• [Quoted passage]:
● ● ● ● ●
# Strange.



## Phil Dodson (Apr 4, 2006)

I have a K-9 team in training right now for a small agency which has been getting a lot of burglaries so I was asked to locate a Shepherd prospect. After an exhausting search I finally located a pretty good one. I was also requested to train the team. He is breezing through the patrol dog class. His drive is very high and I have decided to dual train him.

We have progressed to off lead tracking this past week and the dog is doing great. Hope to move him out of the suburbs into in town tracking later this week. When he is tracking off the lead he is quick on all surfaces except when he hits concrete. He will put on the brakes so hard that one time he fell over himself. He proceeds at a snails pace while working concrete only, no problems on dirt, railroad tracks, etc: Once off of the concrete, he quickly picks up the pace again and resumes tracking like there is no tomorrow.

It is rather comical. Does anybody work a L/E or SAR K-9 who does this as well? I have had several teams that slow down working the different surfaces but never as slow as this. I am not looking for a way to speed him up at this time until I see his results on actual tracks. I won't be starting all hard surface tracks for another couple of weeks or so until his city tracking is doing great.


----------



## Bob Scott (Mar 30, 2006)

I've not seen that.

Do you know if the dog has had any earlier urban tracking? 

I have seen dogs going from one surface to another and fall back on earlier training from someone else with the change.

Just a thought.


----------



## Howard Knauf (May 10, 2008)

Phil,

You have the opposite problem most handlers have with hard surface. Most dogs will run across hard surface to a soft surface looking for the easy odor, or run with their head up. At least this dog is very methodical and works the trail. Give him some time. As his nose gets honed in to reduced odor I think you'll find he'll speed up.


----------



## Phil Dodson (Apr 4, 2006)

No Bob he was totally a green dog just living in a back yard wasting away on occasion having the family play ball with him. I got him actually because the neighbor thought he might be a good prospect and the family was looking for a home for him. I contacted the number in the local paper arranged a meeting and he performed well over the three days I tested him.

Howard that is what I plan to do. I feel he will pick it up. If not I want to see if it has any effect on his capture rate. If it does, I have a few ideas on how to speed him up some.

It is interesting as I never worked a PSD so slow over hard surfaces before.
● ● ● ● ●
• [Recorded information]:
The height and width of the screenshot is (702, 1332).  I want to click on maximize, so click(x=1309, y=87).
● ● ● ● ●
• [Exercise objective]:
In the forum thread about the tracking dog, which surface makes the dog slow to a snail's pace?

• [Answer]:
Concrete.